WORK TO DO: According to the Statistics 703 course page, where does the class meet?

READING TEXT:
Spring 2007 - Statistics 703 Readings and Homework

Spring 2007
Statistics 703/J703 - Introduction to Statistical Theory II
Tuesday / Thursday 4:00-5:15
203 BA Building

Course Website: http://www.stat.sc.edu/~habing/courses/703S07.html

Assigned Thursday 1/25	Read for Tuesday 1/30 Should have read 8.1-8.4	#1 - Due for Thursday 2/1 703h1S07.pdf
Assigned Thursday 2/1	Read for Tuesday 2/6 Should have read through 8.5.1	#2 - Due for Thursday 2/8 1) Find the MLE for the geometric distribution parameter p. 2) This problem uses the logistic regression code on the R-templates page. a) Briefly explain why the code needs to use the lines defining s and m. Be sure to include any math needed to show why that is correct. b) Give a reason why using the value b=0 would be a bad choice for an initial value estimate. c) Use the resulting estimated logistic regression equation to estimate the probability of O-ring failure at a temperature of 29 degrees (the temperature at launch time on January 27, 1986). d) Imagine you were attempting to use logistic regression on something where an increase in X corresponded to a decrease in Y (say good cholesterol level and chance of a heart attack). What is one way you could modify the the code or the data to allow you to estimate this. (Note that you have to change something because a CDF is increasing!)

DATA PROVIDED:
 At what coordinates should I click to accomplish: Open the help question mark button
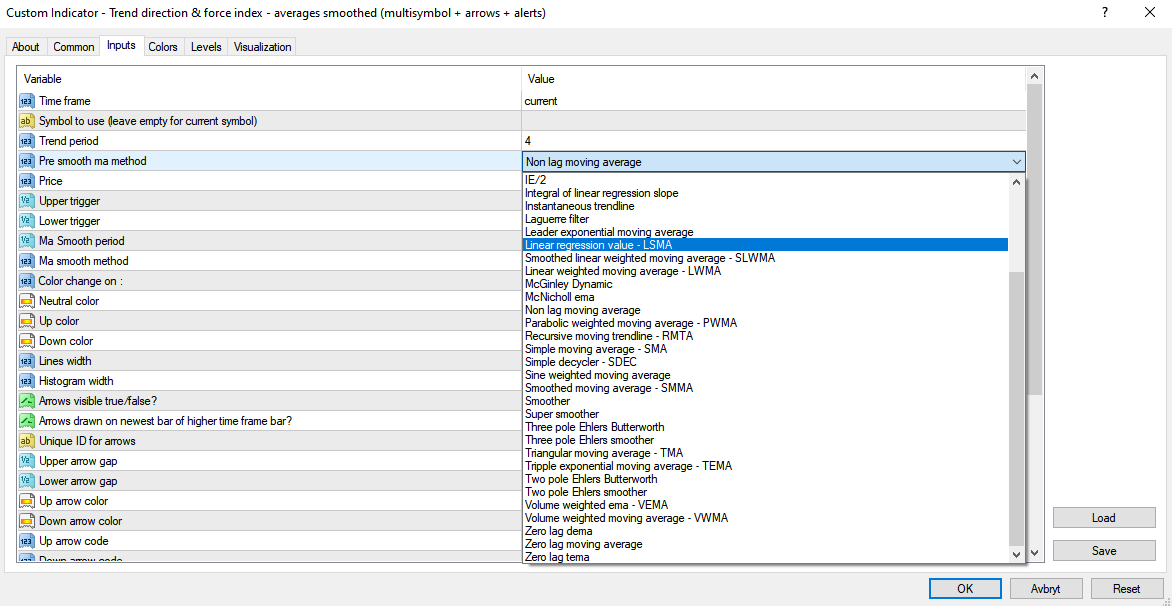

RIGHT ANSWER: 203 BA Building